The fact that firm characteristics, and especially fixed effects, played a substantially greater role in emerging economies suggests that there is something happening inside these firms that allowed them to differentiate themselves from their home institutions and peer firms. These findings are important for both investors and firms in emerging economies. Investors will be able to observe corporate governance variance within countries and identify valuable investment opportunities. Also, firms should enjoy a sense of agency in their prospects for growth, unhampered by an environment with weak and incomplete governance institutions or low financial market development. Key concepts include:
- Firm-level variables play an important role in explaining corporate governance ratings in emerging economies.
- Firm effects in emerging economies are as important, and often more important, than country effects are in explaining ratings variance.

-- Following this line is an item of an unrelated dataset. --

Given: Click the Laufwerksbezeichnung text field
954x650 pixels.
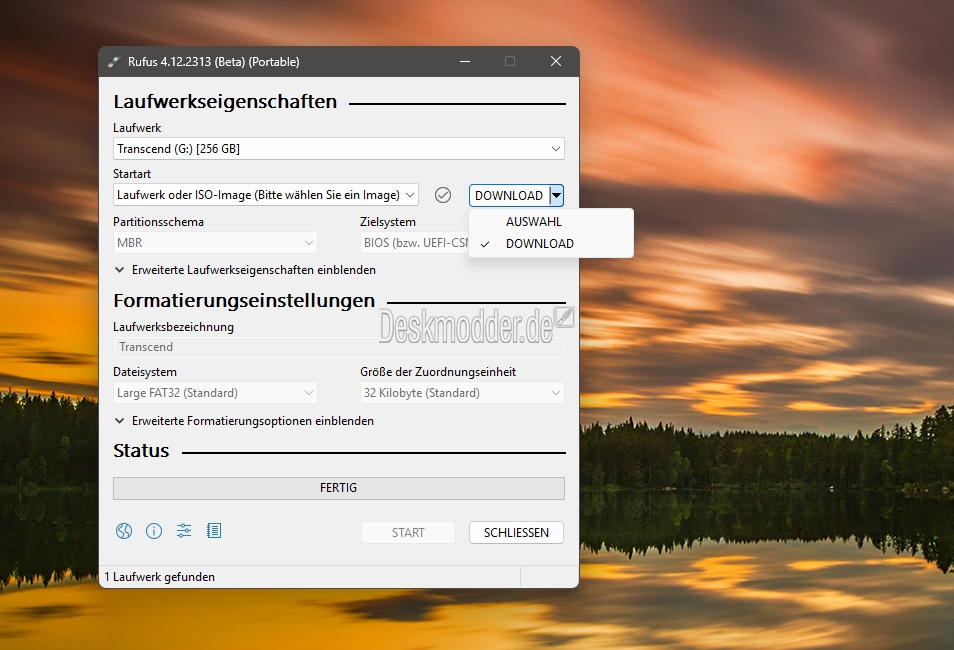Looking at the screenshot, I should tap(338, 347).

- Firms in emerging economies during the last decade had the ability to move separately from their home country peer firms in their corporate governance ratings.
- Overall, firms in emerging economies have the capability to rise above home country institutions that may be lacking or to distinguish themselves from their peer firms to both improve corporate governance ratings, and hopefully attract greater levels of capital and grow.
Jordan Siegel is an associate professor in the Strategy unit at Harvard Business School.
Scholars of corporate governance have debated the relative importance of country characteristics and firm characteristics in understanding variations in the corporate governance practices of firms in emerging economies. Using panel data and a number of model specifications we shed new light on this debate. We find that firm characteristics are as important as and often meaningfully more important than country characteristics in explaining governance ratings variance. Our findings show that firms in emerging economies over recent years had more capability to rise above home-country peer firms in corporate governance ratings than has been previously suggested.